Deputy Ferguson discovers one of the surviving sorority girls hiding on a boat. The traumatized girl, Melissa, is taken to a hospital, while Tully and Reba continue to search for Bethany. Clear Lake is evacuated by Ferguson.

Sarah Murdoch, the sociopathic daughter of the late Peter "J.D." Murdoch and CEO of Wexel Hall Corporation in New York, leads a team of herself, Beach, Bickerman, and two mercenaries and go to capture the female anaconda before it lays its eggs, hoping to finish her father's work. One of the mercenaries is attacked by a crocodile, and Beach is forced to shoot them both.

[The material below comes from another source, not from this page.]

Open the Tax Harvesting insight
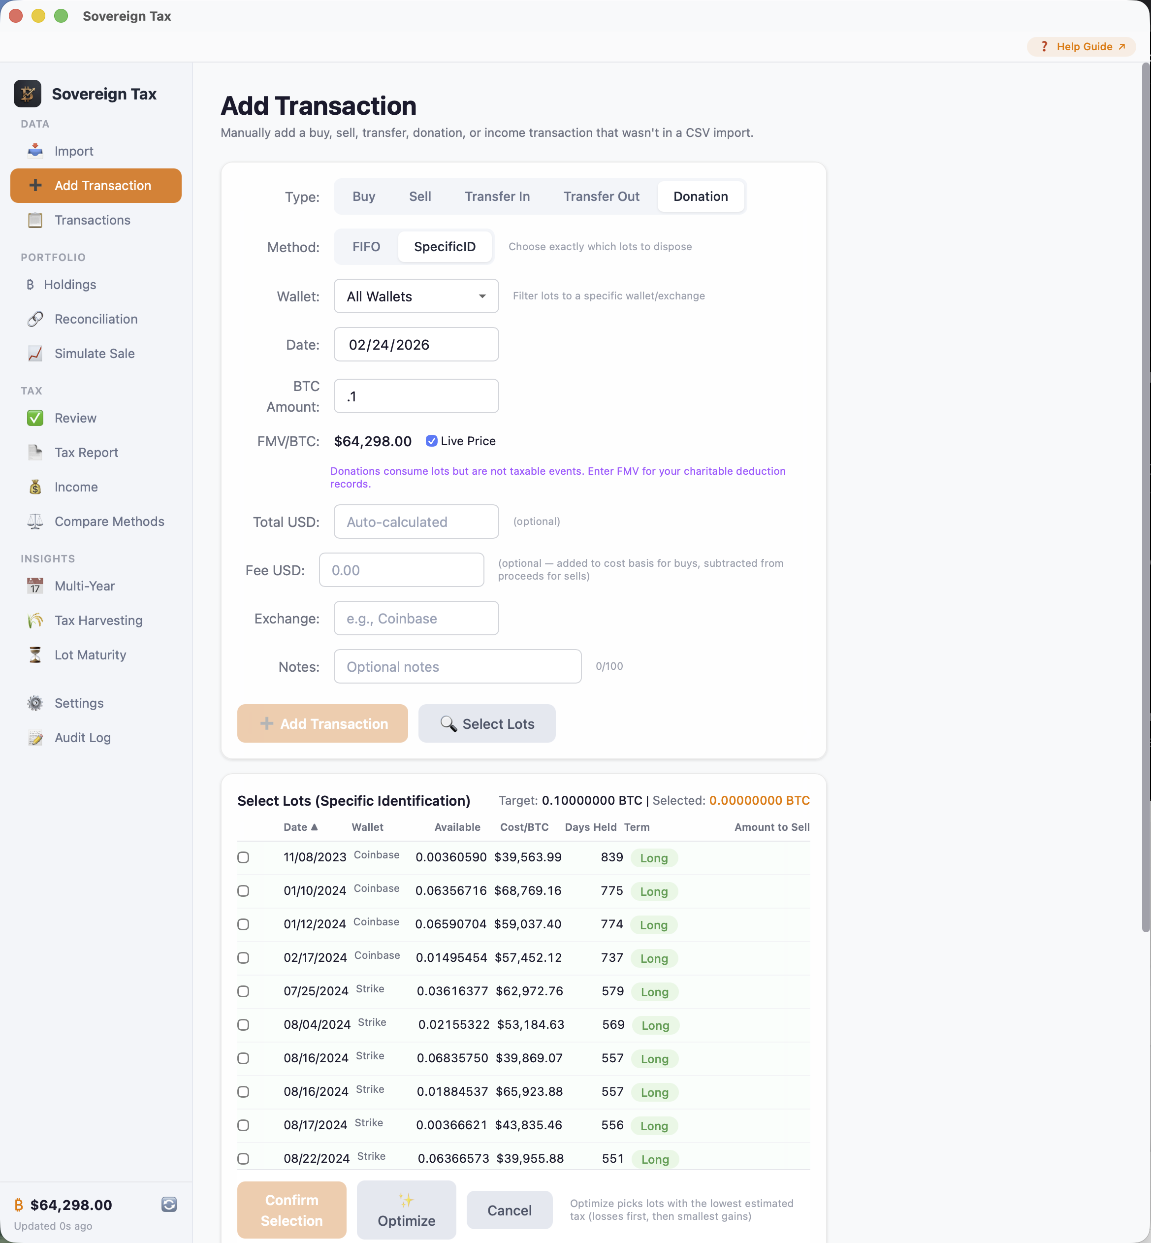The image size is (1151, 1243). click(98, 620)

Tully and Reba are attacked by a crocodile, which is in turn attacked by an anaconda, which crushes the crocodile until it explodes. The anaconda then escapes. Sarah's group steals a boat, but Bickerman falls off and is dragged underwater by a crocodile. After landing, the other mercenary is killed by an anaconda. Tully and Reba kill the other anaconda and rescue Bethany, Margo, and Jane. They regroup along with Ferguson until Sarah and Beach arrive. They discover two crocodiles eating a male anaconda. The female anaconda appears and kills a crocodile, and a crocodile flings the male anaconda into a helicopter containing Sarah's extraction team, causing it to crash. The female anaconda kills the crocodile and eats Beach alive, who sacrifices his life by detonating a grenade and killing the anaconda that swallowed him, devastating Sarah's chances of completing her father's project. Sarah is arrested and Bickerman, who survived, emerges from the lake, laughing maniacally. One last crocodile appears, but Reba and Tully quickly kill it.

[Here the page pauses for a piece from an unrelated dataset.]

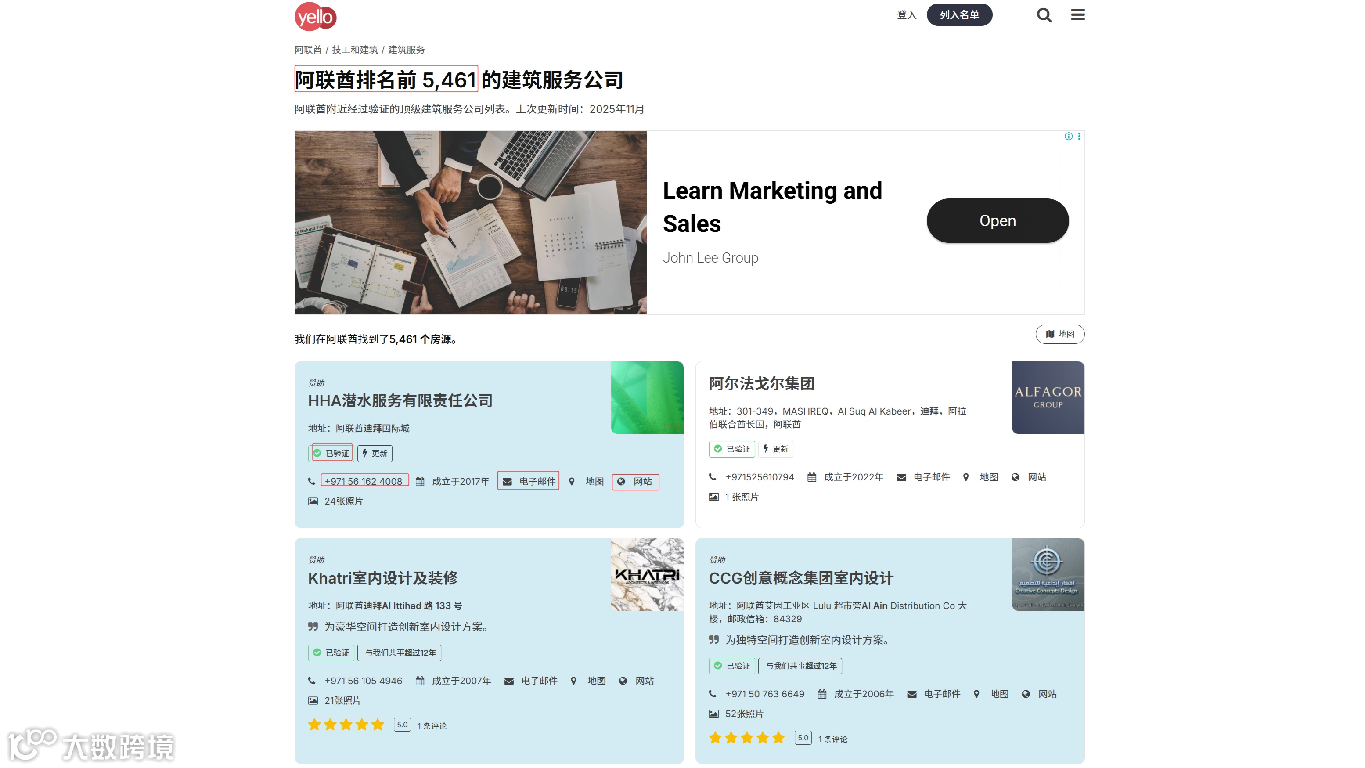1365x768 pixels.
Task: Click HHA phone number +971 56 162 4008
Action: coord(364,481)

In the nest of eggs laid by the female anaconda, one egg hatches to reveal an anaconda hatchling with crocodile-like attributes.

==Cast==
- Corin Nemec as Will "Tully" Tull
- Yancy Butler as Sheriff Reba, Sheriff of Black Lake
- Skye Lourie as Bethany Tull
- Robert Englund as Jim Bickerman
- Stephen Billington as Beach
- Annabel Wright as Sarah Murdoch
- Oliver Walker as Deputy Ferguson
- Laura Dale as Tiffani Jones
- Ali Eagle as Margo
- Georgina Philipps as Jennifer Bennett
- Natasha Jane Pyne as Daphne Mailer
- Heather Gilbert as Jane Goldsburg
- Jenny May Darcy as Melissa
- Nigel Barber as The Mayor
- Kalina Stomimenova as Megan
- Carolina Bratanova as Heather
- Sophia Lorenti as Amber Casino
- Vanessa Dimitrova as Cassie
- Deni Tsvetkova as Angela
- Luke Dinchev as Andrew
- Anton Poriazov as Brett
- David Roth as Earl
- Adara Stone as Margi
- Derek Morse as Bartender
- Velislav Pavlov as Scientist 1
- Nikolay Bakalov as Scientist 2
- Jason Small as Coroner
- Isaac Haig as Jason
- Natasha Jane Pyne as Daphne

==Production==
Filming was scheduled to take place in Bulgaria in December 2013.

==Reception==

Tim Brayton of "Alternate Ending" gave it 2 out of 5.
Felix Vasquez of Cinema-crazed.com, despite low expectations, was not pleased by the film. He writes: "For the most part it succeeds in cheesy C grade "so bad it’s good" horror, with a lot of irritating characters getting their just deserts. I just wish there was more splatter to color the film along the way".

==Home media==
Lake Placid vs. Anaconda was released on DVD and digital on August 4, 2015.

==Franchises==
===Sequel===

Lake Placid: Legacy was released in 2018. The film is a direct sequel to Lake Placid (1999), which disregards the events of this film and the previous three sequels.

===Remake===
An indirect Chinese remake of Anaconda was released in 2024.